[GIVEN INFORMATION — start]

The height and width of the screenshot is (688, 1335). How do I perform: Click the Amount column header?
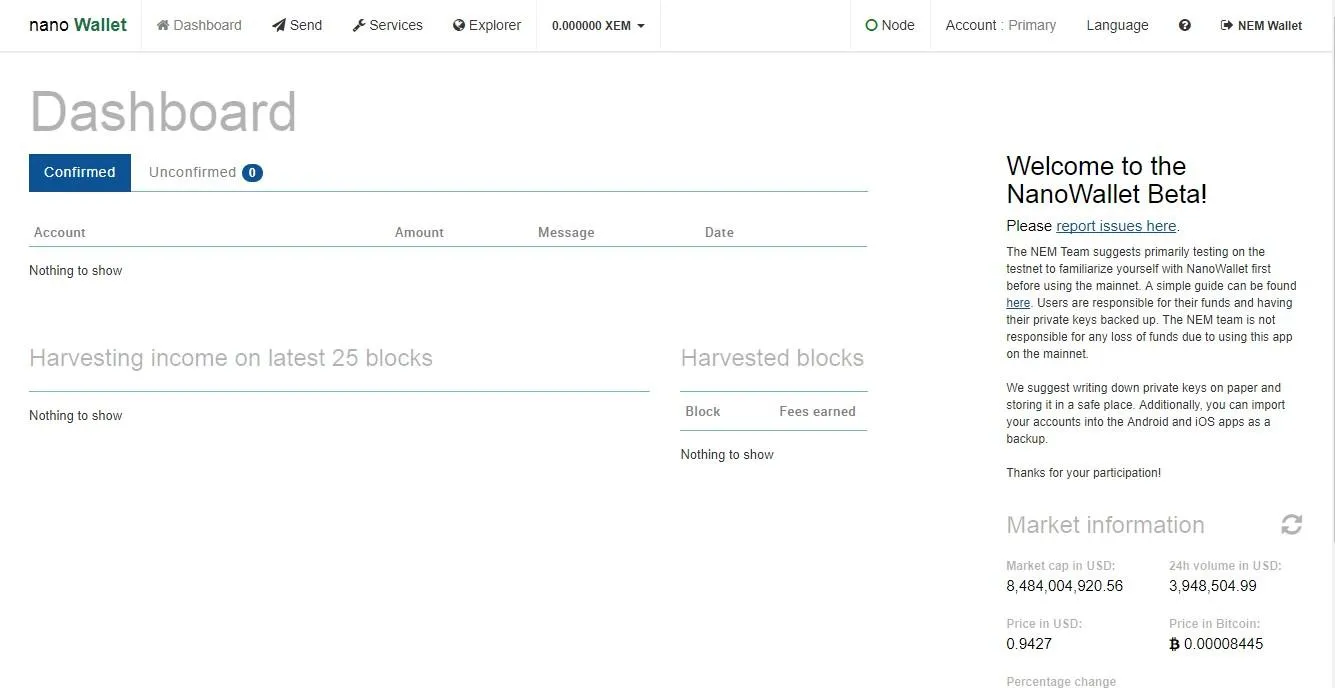pos(419,232)
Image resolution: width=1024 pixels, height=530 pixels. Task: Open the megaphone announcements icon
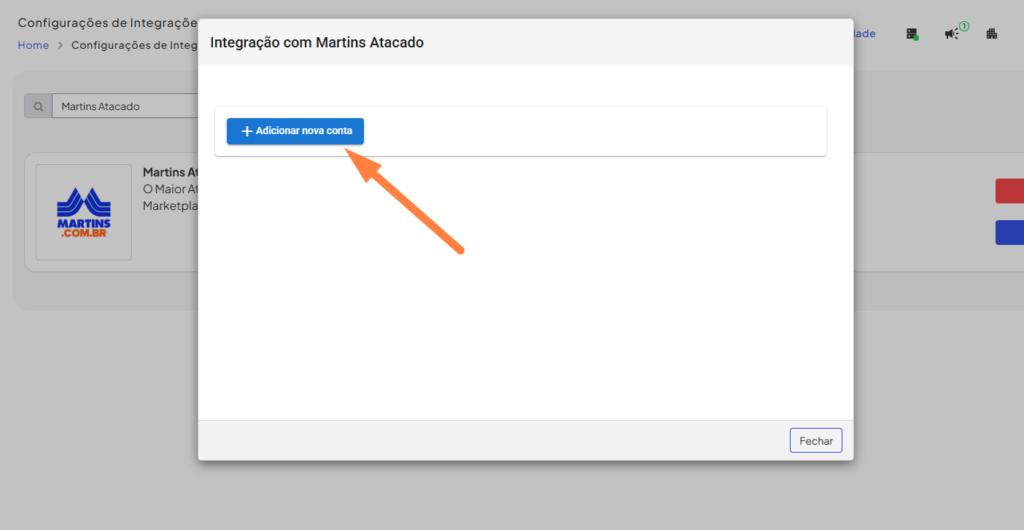951,34
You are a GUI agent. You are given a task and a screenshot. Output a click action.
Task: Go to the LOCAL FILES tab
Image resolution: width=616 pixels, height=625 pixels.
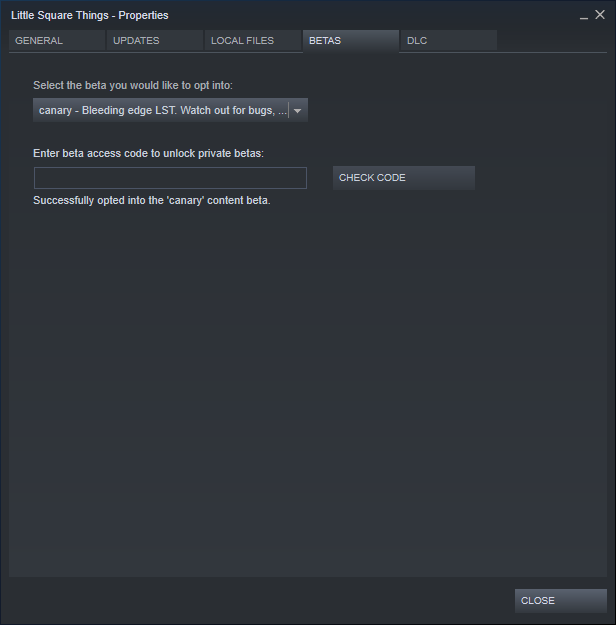(x=253, y=41)
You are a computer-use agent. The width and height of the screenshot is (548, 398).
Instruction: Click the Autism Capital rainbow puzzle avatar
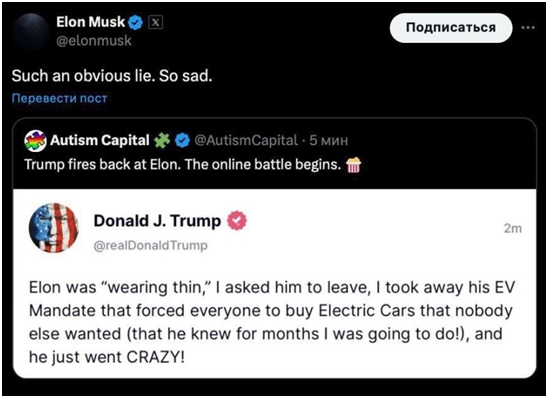point(35,140)
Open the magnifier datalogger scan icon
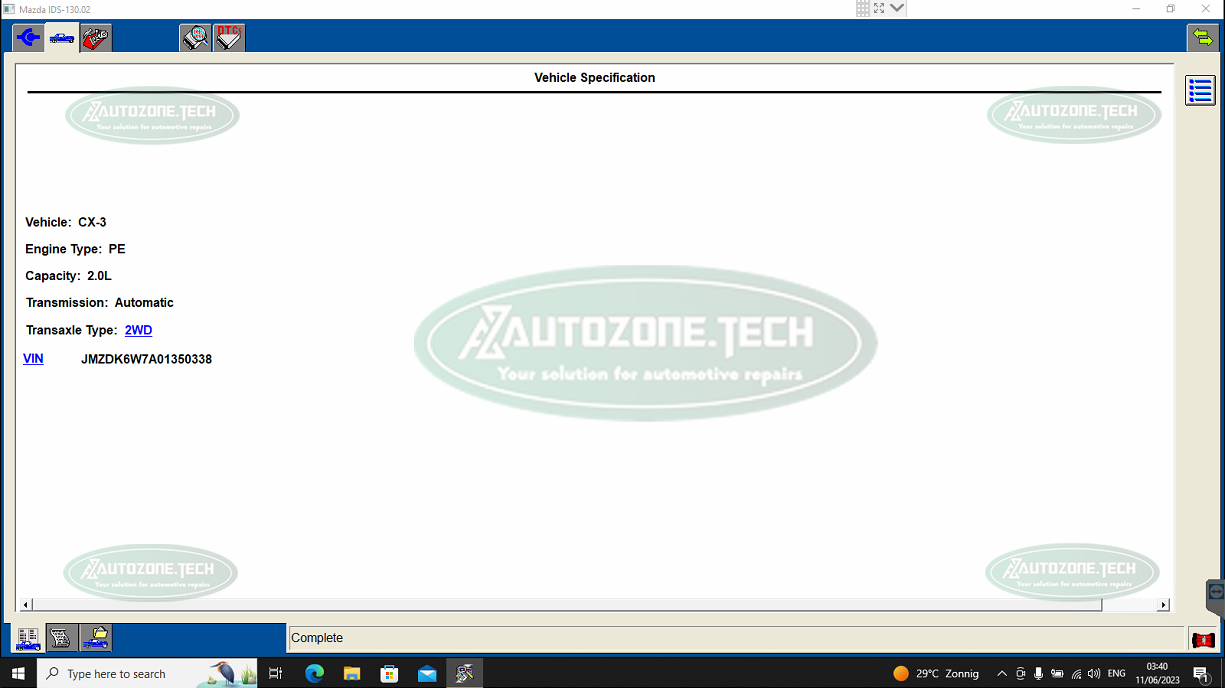 195,38
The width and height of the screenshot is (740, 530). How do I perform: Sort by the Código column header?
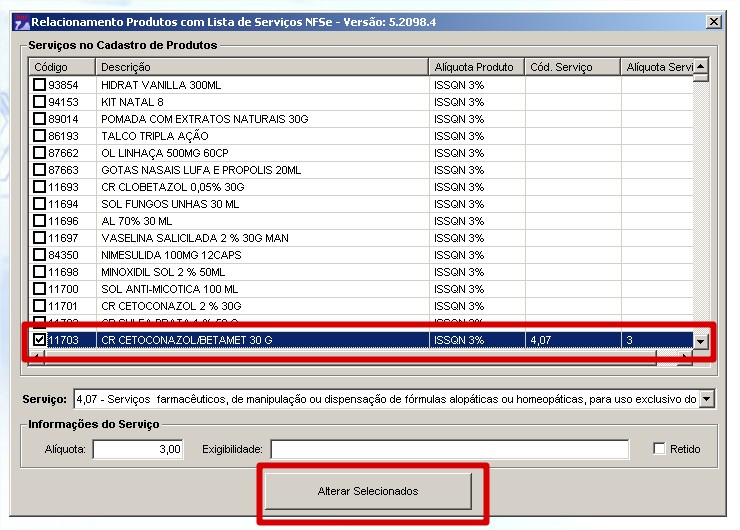[x=60, y=67]
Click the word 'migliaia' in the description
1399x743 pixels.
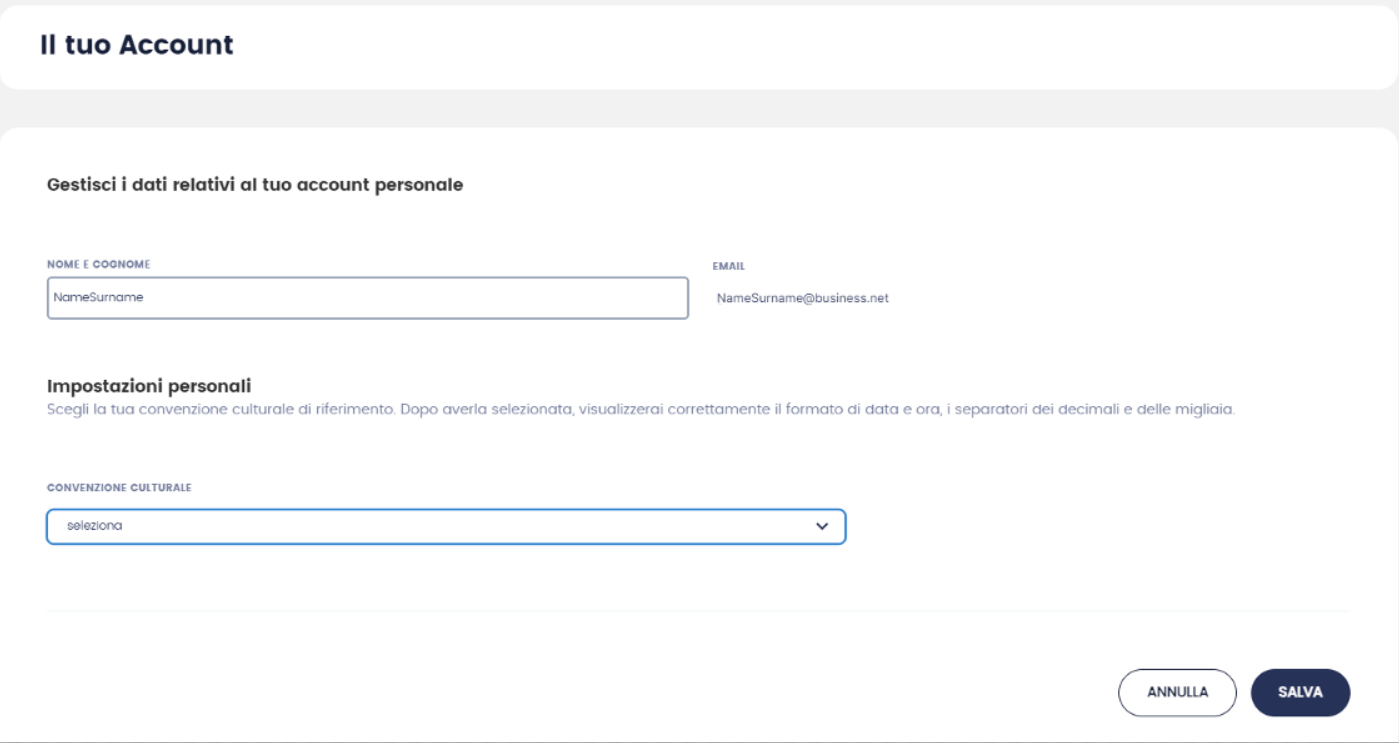1208,410
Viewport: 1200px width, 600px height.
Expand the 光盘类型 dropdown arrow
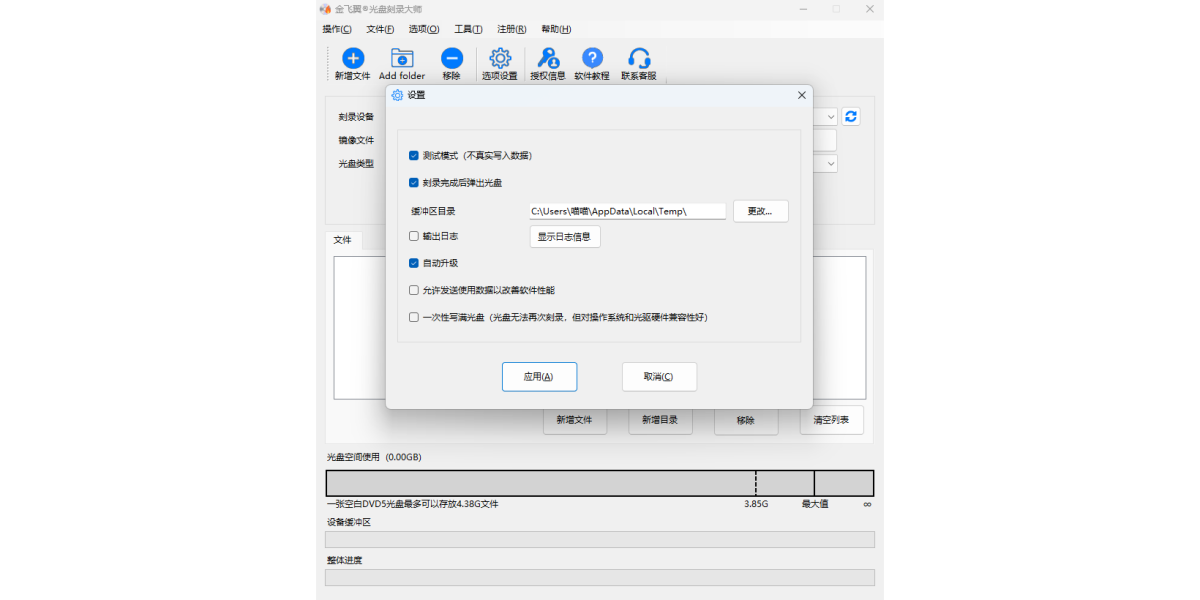tap(831, 163)
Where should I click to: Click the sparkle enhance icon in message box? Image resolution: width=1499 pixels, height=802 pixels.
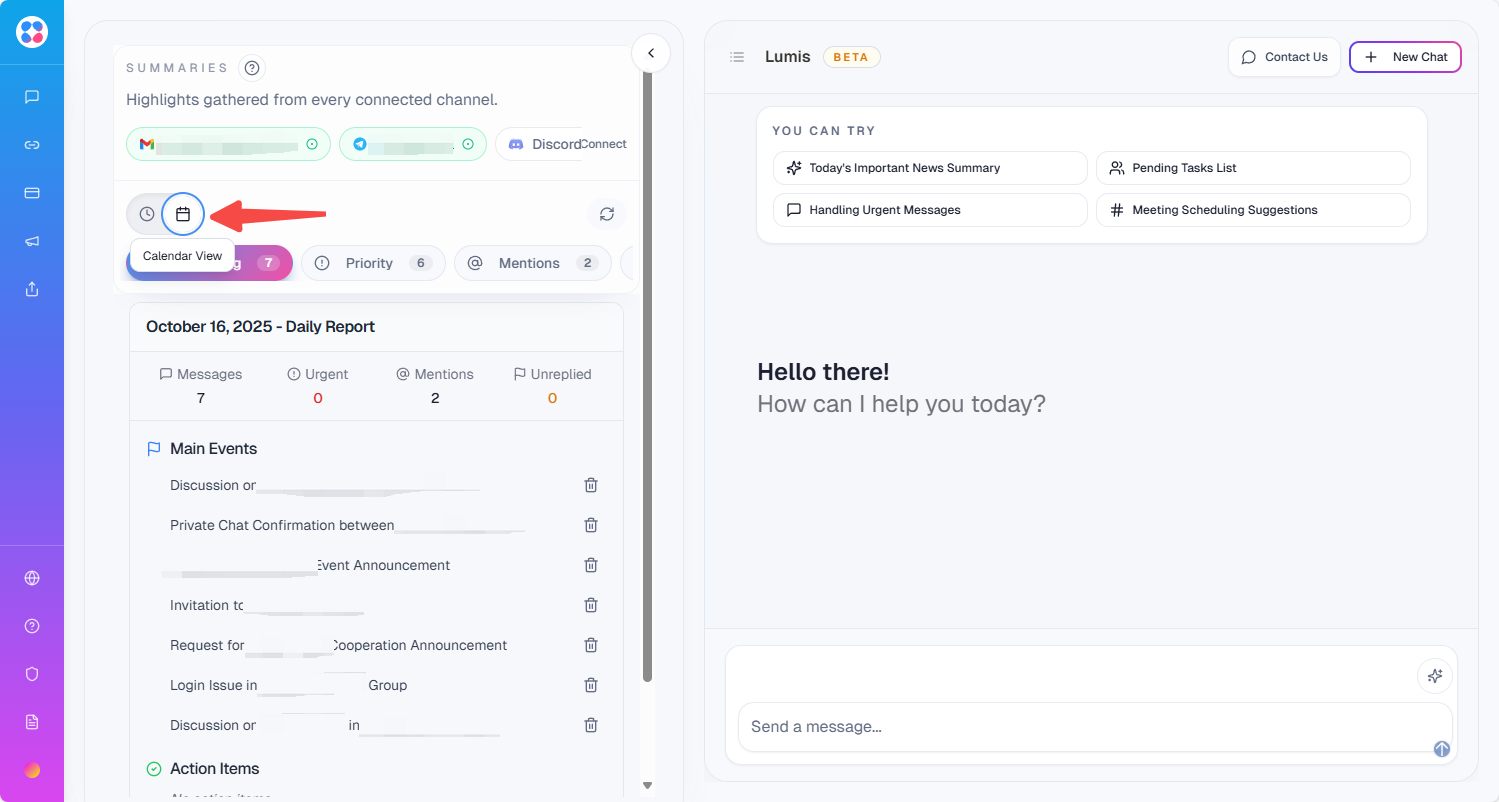pos(1434,676)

[GIVEN INFORMATION — finish]

Once the pictures are set aside, output all of the data above verbatim.

The height and width of the screenshot is (688, 1335). How do I perform: Click the Amount column header?
pos(419,232)
Image resolution: width=1024 pixels, height=530 pixels. Task: Open the megaphone announcements icon
951,34
You are a GUI agent. You are given a task and a screenshot. Output a click action.
Task: Go to the LOCAL FILES tab
Image resolution: width=616 pixels, height=625 pixels.
(x=253, y=41)
You are a computer-use agent. The width and height of the screenshot is (548, 398).
Instruction: Click the Autism Capital rainbow puzzle avatar
point(35,140)
Open the magnifier datalogger scan icon
 195,38
The width and height of the screenshot is (740, 530). How do I perform: Sort by the Código column header?
[x=60, y=67]
Click the word 'migliaia' in the description
1399x743 pixels.
1208,410
Viewport: 1200px width, 600px height.
Expand the 光盘类型 dropdown arrow
tap(831, 163)
Where should I click to: Click the sparkle enhance icon in message box? Image resolution: width=1499 pixels, height=802 pixels.
pos(1434,676)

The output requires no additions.